> What needs to be done:
When you reach the records below, repeat each one exactly as written.

> Recorded information:

-------

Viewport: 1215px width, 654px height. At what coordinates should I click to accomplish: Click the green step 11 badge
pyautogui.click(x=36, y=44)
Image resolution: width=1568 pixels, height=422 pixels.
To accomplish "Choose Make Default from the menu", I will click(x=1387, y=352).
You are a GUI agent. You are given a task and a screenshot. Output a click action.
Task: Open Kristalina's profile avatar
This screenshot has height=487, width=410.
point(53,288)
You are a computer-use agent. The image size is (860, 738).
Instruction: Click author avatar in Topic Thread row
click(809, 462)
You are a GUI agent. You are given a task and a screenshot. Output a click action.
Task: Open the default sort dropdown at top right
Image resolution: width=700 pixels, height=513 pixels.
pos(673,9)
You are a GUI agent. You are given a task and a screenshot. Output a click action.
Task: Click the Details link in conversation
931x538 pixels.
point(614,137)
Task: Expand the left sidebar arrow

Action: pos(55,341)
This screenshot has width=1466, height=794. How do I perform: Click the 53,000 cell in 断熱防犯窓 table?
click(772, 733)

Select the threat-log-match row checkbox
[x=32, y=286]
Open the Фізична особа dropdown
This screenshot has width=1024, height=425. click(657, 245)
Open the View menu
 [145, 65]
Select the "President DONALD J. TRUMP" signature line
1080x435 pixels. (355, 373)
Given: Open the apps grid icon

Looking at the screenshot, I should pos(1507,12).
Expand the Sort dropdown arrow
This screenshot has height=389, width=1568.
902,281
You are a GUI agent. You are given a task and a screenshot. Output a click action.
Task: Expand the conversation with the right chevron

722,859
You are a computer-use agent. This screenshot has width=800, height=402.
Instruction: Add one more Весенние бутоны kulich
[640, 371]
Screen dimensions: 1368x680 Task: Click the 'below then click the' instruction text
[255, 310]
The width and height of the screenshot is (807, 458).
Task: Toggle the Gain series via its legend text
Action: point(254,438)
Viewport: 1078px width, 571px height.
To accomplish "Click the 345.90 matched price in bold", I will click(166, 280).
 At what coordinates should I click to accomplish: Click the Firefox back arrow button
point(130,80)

-------

> Result:
Viewport: 1215px width, 654px height. At what coordinates should I click to accomplish: Click the green step 11 badge
pyautogui.click(x=36, y=44)
Image resolution: width=1568 pixels, height=422 pixels.
To accomplish "Choose Make Default from the menu", I will click(x=1387, y=352).
You are a GUI agent. You are given a task and a screenshot. Output a click action.
Task: Open Kristalina's profile avatar
This screenshot has height=487, width=410.
point(53,288)
You are a computer-use agent. The image size is (860, 738).
Instruction: Click author avatar in Topic Thread row
click(809, 462)
You are a GUI agent. You are given a task and a screenshot. Output a click action.
Task: Open the default sort dropdown at top right
Image resolution: width=700 pixels, height=513 pixels.
pos(673,9)
You are a GUI agent. You are given a task and a screenshot. Output a click action.
Task: Click the Details link in conversation
931x538 pixels.
point(614,137)
Task: Expand the left sidebar arrow

Action: pos(55,341)
This screenshot has width=1466, height=794. How do I perform: Click the 53,000 cell in 断熱防犯窓 table?
click(772, 733)

Select the threat-log-match row checkbox
[x=32, y=286]
Open the Фізична особа dropdown
This screenshot has width=1024, height=425. click(657, 245)
Open the View menu
 [145, 65]
Select the "President DONALD J. TRUMP" signature line
1080x435 pixels. (355, 373)
Given: Open the apps grid icon

Looking at the screenshot, I should pos(1507,12).
Expand the Sort dropdown arrow
This screenshot has height=389, width=1568.
902,281
You are a GUI agent. You are given a task and a screenshot. Output a click action.
Task: Expand the conversation with the right chevron

722,859
You are a computer-use agent. This screenshot has width=800, height=402.
Instruction: Add one more Весенние бутоны kulich
[640, 371]
Screen dimensions: 1368x680 Task: Click the 'below then click the' instruction text
[255, 310]
The width and height of the screenshot is (807, 458).
Task: Toggle the Gain series via its legend text
Action: point(254,438)
Viewport: 1078px width, 571px height.
To accomplish "Click the 345.90 matched price in bold", I will click(166, 280).
 At what coordinates should I click to accomplish: Click the Firefox back arrow button
point(130,80)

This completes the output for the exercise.